Textual versus Extra-textual Information

Textual information: the information encoded within the text, such as paragraph (or sentence) boundary markers, POS tags, etc.

Extra-textual information: additional information regarding the nature of the text, e.g. the author and the title of the text, the speaker information, the task information, etc. This information is usually encoded in the header.

Corpus file = [Header (extra-textual info)] + [text (textual info)]

Previously, we looked at simple file management using a directory structure. There are often cases where you need more than one criterion to identify subcorpora. For instance, you need to compare the learner data by proficiency levels as well as task types. File management by directories is not suitable for this purpose, for you will have to create more than one set of subcorpora, depending on the choice of variables.

Therefore, it is strongly recommended that you should use headers to distinguish different subcorpora.

Let’s practice making a short header for sample learner corpus data. First, download and have a quick look at the sample files.

Using File Manager open the folder texts\101\llc and copy the 12 files into the C:\ temp directory on your PC.

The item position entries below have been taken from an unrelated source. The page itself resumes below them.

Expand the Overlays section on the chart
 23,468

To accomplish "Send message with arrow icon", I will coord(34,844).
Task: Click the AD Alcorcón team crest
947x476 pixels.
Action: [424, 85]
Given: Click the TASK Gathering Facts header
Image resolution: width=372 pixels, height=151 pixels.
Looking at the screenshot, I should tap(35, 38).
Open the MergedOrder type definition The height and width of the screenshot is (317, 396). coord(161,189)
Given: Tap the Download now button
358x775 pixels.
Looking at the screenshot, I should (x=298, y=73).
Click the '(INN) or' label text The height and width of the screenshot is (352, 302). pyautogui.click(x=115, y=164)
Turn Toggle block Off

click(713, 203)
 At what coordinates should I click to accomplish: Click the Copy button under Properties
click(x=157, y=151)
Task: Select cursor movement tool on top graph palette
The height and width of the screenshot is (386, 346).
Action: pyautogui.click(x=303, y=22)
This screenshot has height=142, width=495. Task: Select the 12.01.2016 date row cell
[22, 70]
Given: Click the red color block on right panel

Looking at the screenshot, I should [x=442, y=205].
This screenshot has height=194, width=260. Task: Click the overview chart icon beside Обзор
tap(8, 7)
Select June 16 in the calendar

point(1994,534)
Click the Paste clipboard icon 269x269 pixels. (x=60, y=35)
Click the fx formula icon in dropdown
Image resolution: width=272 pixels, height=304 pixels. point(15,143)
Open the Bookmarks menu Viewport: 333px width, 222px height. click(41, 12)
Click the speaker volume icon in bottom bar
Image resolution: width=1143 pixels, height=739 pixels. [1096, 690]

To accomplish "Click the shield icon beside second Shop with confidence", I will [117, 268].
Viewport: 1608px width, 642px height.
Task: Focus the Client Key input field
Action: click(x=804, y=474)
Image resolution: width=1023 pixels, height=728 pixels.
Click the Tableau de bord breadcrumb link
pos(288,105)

Open the files with Notepad.

Now attach header information at the beginning of the file. Use Notepad and type in the following header information to the file "file1.txt":


<head>

<medium>written</medium>

<language>french</language>

<level>advanced</level>

</head>

Do the same for the rest of the files. Note that files 1-6 are by french speakers and files 7-12 are by chinese speakers. Also files 1-3 and files 7-9 are at the advanced level while files 4-6 and 10-12 are at the elementary level.

You have now created a number of instances of a very basic header.